▸ EXERCISE:
Each line below that contains "survive" should be counted; give the total alone.

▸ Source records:
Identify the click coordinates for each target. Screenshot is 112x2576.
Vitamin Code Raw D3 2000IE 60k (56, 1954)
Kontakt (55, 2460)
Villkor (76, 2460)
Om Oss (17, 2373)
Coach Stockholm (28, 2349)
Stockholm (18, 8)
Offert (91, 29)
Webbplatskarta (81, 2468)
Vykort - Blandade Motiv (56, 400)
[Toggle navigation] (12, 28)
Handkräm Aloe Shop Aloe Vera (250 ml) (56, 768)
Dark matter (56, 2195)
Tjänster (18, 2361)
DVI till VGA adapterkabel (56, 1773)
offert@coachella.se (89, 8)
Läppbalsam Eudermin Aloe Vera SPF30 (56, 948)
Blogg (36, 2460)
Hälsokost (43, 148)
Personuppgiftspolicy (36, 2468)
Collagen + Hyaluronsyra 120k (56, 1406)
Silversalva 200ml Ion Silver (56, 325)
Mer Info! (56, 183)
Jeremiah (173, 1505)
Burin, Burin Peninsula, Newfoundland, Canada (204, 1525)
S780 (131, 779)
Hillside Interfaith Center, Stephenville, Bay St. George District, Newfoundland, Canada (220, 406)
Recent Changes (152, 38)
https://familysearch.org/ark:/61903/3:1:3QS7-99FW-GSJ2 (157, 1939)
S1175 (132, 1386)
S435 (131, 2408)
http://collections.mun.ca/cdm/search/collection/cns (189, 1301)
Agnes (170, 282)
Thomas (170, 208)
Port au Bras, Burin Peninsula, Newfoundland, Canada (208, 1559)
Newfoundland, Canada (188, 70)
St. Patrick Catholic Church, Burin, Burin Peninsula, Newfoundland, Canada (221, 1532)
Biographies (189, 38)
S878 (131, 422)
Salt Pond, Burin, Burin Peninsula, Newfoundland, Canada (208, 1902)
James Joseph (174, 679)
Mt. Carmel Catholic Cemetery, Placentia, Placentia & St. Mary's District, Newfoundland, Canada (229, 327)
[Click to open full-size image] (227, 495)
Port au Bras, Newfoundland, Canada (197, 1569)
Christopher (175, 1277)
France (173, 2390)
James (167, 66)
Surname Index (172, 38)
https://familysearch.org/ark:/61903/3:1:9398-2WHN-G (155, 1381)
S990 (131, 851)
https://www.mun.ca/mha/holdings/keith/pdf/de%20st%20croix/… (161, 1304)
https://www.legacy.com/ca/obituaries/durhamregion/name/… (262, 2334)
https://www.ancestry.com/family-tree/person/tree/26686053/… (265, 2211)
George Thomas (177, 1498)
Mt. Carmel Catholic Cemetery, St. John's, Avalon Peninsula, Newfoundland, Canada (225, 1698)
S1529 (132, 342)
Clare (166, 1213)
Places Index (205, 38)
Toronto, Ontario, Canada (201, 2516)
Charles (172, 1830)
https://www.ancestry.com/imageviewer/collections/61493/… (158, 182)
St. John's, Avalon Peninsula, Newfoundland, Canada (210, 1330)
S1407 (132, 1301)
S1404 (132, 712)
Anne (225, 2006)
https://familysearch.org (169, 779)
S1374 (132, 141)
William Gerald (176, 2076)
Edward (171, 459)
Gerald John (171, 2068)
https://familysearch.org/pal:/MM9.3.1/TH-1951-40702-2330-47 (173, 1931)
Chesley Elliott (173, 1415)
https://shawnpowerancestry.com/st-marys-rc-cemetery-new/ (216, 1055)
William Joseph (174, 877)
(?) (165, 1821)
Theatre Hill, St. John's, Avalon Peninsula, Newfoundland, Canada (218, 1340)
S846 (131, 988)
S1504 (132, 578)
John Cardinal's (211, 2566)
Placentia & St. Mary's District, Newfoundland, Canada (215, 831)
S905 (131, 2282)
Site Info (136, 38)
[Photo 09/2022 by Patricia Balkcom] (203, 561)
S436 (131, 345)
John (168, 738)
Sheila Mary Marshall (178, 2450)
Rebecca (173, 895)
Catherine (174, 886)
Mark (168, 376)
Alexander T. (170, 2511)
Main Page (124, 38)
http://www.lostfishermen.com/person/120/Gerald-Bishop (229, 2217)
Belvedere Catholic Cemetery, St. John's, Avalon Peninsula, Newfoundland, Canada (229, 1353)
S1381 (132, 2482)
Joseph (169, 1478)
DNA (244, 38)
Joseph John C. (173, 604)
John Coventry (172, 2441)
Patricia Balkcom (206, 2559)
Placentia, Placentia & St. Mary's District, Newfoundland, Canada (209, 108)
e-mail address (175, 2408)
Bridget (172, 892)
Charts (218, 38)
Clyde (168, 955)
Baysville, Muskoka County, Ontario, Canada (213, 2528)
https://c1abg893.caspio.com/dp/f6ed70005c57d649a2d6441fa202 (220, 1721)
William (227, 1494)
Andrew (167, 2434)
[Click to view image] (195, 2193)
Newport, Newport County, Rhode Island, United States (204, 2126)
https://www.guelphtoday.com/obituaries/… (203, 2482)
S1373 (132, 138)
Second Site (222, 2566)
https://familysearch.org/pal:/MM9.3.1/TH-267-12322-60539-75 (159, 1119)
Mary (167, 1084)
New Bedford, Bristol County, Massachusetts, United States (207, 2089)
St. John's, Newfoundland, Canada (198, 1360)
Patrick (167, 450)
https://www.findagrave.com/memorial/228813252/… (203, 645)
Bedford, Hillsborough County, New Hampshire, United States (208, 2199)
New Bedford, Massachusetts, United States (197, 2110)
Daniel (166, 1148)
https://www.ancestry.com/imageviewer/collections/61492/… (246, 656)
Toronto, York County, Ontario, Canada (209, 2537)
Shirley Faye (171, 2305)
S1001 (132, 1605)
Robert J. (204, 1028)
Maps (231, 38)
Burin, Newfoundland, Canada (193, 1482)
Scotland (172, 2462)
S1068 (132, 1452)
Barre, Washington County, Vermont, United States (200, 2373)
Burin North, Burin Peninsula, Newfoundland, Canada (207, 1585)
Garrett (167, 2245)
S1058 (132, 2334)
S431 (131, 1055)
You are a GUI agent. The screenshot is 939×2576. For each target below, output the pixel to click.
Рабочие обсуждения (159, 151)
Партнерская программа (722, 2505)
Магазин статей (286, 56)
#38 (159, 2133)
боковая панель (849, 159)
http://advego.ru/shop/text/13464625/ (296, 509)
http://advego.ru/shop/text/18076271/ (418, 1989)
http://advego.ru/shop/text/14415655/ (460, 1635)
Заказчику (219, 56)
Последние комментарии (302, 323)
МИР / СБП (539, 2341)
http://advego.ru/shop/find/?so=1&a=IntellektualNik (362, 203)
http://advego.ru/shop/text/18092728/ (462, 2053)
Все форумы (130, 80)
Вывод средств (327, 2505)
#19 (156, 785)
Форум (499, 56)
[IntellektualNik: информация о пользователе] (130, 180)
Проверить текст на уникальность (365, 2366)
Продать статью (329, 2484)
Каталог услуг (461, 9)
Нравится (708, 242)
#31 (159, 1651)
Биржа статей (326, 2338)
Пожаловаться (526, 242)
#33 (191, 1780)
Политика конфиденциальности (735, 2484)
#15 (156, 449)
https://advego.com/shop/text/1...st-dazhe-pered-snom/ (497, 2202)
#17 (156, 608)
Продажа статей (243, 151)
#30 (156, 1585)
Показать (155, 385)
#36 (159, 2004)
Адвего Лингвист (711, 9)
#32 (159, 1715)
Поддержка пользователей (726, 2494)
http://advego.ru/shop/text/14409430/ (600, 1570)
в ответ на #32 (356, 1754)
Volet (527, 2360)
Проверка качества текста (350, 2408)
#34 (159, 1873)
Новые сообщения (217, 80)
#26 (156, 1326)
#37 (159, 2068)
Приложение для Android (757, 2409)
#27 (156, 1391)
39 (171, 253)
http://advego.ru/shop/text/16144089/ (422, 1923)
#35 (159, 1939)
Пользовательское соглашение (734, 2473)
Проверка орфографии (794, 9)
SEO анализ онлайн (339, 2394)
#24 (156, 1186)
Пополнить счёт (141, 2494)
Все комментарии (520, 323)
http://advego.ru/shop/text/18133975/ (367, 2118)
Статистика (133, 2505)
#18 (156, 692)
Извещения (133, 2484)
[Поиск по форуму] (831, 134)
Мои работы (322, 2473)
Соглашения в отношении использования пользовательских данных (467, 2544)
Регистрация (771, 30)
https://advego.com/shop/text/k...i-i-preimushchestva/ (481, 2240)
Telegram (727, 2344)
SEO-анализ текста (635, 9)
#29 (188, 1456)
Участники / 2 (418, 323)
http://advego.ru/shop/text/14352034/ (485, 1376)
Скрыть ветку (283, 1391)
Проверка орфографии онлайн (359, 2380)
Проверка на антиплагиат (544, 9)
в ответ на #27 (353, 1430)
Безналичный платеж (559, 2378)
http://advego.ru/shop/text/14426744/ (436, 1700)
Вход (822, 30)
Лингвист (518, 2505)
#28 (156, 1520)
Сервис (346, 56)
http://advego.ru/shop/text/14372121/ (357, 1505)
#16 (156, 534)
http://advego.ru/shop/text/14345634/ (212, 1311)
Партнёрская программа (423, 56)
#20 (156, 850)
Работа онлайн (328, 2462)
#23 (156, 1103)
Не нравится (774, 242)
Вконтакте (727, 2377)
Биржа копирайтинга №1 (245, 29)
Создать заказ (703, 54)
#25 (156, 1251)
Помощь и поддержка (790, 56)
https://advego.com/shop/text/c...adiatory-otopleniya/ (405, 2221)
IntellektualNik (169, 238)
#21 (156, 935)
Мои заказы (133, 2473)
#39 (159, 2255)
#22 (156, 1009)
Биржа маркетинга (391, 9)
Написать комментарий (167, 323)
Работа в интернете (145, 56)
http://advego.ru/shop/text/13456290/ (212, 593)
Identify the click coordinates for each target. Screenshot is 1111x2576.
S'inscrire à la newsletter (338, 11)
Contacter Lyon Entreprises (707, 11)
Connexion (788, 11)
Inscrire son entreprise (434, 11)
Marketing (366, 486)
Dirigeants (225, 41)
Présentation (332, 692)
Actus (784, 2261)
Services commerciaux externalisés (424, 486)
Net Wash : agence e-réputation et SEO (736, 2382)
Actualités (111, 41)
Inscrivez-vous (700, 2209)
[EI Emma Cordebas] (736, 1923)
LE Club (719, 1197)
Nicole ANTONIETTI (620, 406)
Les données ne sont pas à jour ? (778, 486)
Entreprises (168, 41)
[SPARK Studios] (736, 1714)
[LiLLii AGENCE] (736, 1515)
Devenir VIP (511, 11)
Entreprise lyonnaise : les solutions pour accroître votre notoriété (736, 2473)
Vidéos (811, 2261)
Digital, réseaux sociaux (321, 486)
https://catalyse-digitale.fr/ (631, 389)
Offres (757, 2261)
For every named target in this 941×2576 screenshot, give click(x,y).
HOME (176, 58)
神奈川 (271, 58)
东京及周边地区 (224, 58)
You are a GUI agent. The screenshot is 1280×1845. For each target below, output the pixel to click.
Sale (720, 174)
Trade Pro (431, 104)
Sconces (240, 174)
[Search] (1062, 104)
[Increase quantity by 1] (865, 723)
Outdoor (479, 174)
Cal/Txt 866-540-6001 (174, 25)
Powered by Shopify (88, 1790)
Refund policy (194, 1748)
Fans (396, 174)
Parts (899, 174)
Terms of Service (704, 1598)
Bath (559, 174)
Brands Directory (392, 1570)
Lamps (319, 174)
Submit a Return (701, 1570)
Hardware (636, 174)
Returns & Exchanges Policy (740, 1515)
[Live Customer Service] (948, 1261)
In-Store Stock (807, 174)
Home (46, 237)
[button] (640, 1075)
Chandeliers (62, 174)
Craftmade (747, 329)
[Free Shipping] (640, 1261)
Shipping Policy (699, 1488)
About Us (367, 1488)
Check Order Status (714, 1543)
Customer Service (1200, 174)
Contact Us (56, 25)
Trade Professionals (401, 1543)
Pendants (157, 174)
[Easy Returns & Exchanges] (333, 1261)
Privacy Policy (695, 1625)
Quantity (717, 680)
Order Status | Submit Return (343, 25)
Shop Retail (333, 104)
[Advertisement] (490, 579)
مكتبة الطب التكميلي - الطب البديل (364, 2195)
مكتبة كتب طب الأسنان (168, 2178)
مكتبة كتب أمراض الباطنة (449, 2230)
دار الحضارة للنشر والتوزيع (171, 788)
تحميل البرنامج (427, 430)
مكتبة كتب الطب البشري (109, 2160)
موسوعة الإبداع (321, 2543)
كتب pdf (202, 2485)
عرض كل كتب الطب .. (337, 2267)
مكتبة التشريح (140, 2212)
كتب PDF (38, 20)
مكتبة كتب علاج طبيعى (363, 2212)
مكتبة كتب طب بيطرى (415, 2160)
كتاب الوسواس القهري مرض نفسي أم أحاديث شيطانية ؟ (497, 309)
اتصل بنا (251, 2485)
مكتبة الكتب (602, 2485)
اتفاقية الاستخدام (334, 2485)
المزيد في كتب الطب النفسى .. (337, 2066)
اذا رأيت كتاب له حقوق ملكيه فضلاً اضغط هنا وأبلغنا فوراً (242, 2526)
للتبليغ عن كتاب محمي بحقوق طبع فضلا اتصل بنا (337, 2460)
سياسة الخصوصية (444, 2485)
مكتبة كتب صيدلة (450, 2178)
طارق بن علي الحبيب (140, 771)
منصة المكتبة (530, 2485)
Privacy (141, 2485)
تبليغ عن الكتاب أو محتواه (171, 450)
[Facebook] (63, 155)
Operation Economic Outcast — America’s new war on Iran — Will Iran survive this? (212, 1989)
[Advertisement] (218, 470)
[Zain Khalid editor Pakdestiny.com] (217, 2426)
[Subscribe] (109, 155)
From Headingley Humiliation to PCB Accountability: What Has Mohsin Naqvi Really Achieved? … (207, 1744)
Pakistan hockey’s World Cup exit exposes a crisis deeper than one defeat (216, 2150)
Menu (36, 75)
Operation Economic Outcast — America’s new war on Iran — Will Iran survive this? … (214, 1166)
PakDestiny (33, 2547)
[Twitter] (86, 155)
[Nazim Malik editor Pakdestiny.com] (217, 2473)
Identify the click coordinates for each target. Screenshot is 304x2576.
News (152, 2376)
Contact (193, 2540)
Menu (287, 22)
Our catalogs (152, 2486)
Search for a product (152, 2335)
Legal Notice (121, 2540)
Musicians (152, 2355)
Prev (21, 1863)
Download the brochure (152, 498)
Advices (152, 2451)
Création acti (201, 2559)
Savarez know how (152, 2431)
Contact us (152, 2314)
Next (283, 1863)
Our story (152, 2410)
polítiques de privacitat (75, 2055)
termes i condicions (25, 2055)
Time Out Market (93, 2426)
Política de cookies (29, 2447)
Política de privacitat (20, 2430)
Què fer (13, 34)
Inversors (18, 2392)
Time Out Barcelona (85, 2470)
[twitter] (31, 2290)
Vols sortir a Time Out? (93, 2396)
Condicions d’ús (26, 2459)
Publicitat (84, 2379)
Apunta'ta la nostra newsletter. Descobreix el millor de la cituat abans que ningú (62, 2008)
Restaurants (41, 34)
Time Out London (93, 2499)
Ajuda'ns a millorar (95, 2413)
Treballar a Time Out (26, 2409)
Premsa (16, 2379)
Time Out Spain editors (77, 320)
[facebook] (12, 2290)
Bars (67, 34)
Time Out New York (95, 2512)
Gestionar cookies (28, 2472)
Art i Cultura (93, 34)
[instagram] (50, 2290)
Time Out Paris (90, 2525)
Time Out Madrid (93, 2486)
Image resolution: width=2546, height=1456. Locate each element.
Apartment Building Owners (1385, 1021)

▸ SOLUTION FOR THIS PROBLEM:
2